So sprechen der Tobi und ich über den King of Pop, und das Thema «Thriller» kommt auf. Selbstverständlich loben wir den Song ins unermessliche, und Tobi fleht mich an, diese Woche über «Thriller» auch noch zu schreiben. Natürlich willige ich ein. Dem Titeltrack des erfolgreichsten Albums aller Zeiten sind wir eh schon lang ein paar Zeilen schuldig.

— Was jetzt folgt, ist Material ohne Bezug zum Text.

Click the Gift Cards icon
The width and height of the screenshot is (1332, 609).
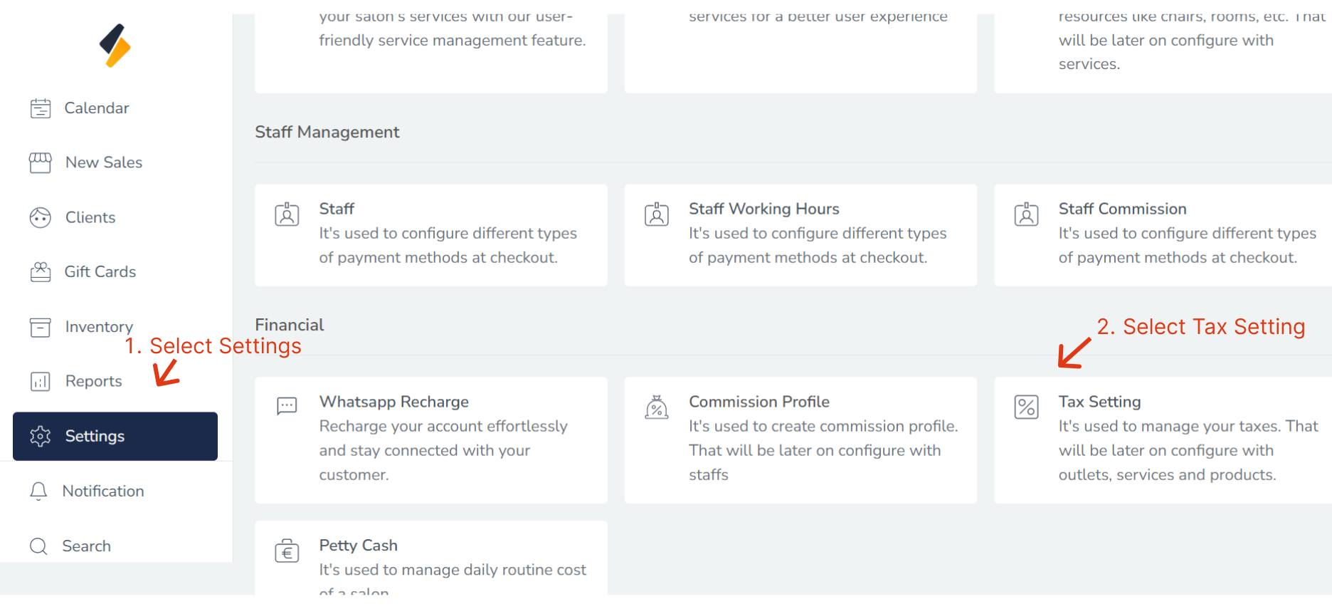click(x=41, y=272)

Der Song ist 5:58 lang, und das ist gut so. Aber, erkläre ich dem Tobi, seinen Platz in der Musikgeschichte zementiert dieser Geniestreich schon in der ersten Minute. Genauer gesagt in den dreissig Sekunden ab 0:12. Zum Klang menschlicher (?) Schritte gesellt sich Wolfsgeheul, und urplötzlich hämmert ein elektronischer Schlag direkt ins Trommelfell, der einen doch etwas seichten Beat einleitet. Dieser aber wirkt auf den Hörer während des immer lauter werdener Teppichs von Synth-Akkorden immer unheimlicher.

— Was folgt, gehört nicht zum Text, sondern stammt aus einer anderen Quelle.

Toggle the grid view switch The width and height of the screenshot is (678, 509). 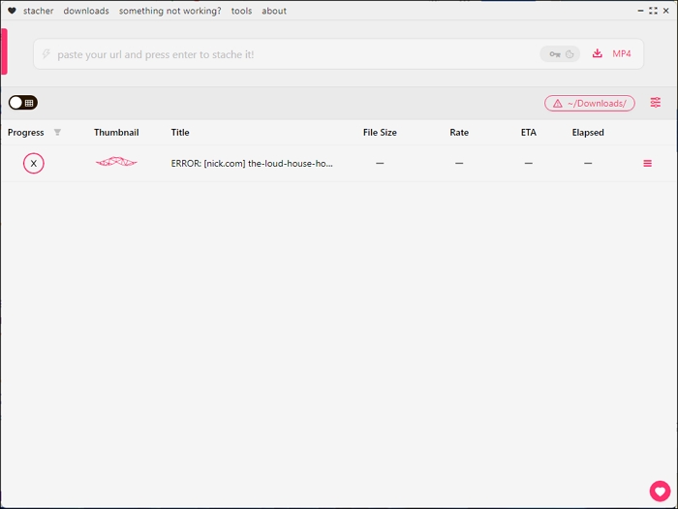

Und dann explodiert alles. Meine Hände gestikulieren so majestätisch, wie sie nur können, und mein Mundwerk versucht vergeblich, das Feuerwerk zu simulieren. Die Übung ist eigentlich unnötig, weil Tobi die fünf akustischen Knallkörper bestens kennt und weiss, dass sie in ihrer Intensität nicht nur gehört, sondern auch gesehen werden können. Das Feuer lässt die Dunkelheit drei wundersame Sekunden lang verschwinden, und dann - nun, Michael sagt es selbst am besten: "You try to scream, but terror takes the sound before you make it." Denn kaum erholt man sich von der Farbenexplosion, kriechen sechs Töne um die Ecke und bilden eine eigentlich unmöglich einfache Basslinie, dank der sich alle anderen gespenstischen Elemente überhaupt entfalten können.

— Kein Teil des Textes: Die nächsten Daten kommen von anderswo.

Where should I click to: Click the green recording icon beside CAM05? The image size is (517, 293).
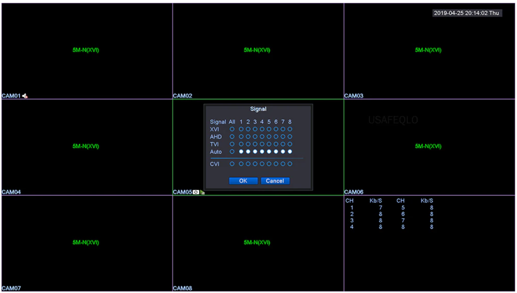[201, 192]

Die gerissenen Saiten der Funkgitarre aus dem linken Lautsprecher, die subtile Perkussion von rechts, mittig und allumfassend Klänge der 80er Jahre, die kein bisschen überholt wirken. Und darüber die Souveränität einer Stimme, die sich nicht schade ist, einen Popsong in eine Geisterbahn zu verwandeln. Michaels Genie ist - man kann es nicht anders sagen - furchteinflössend.

Nach Dangerous wäre er als Milliardär gestorben (allerdings als weisser). Vier Jahre früher, nach Bad, wäre er jahrzehntelang als Popkönig verehrt worden. Aber das alles hätte er schon nach Thriller erreichen können. Nur wäre er dann noch zum Propheten seines eigenen Untergangs geworden. Und wäre heute noch untot.

Interpret: Michael Jackson, US
Album: Thriller
Song: Thriller
Jahr: 1983

Empfohlene Tätigkeit beim Hören dieses Songs: Watch your back.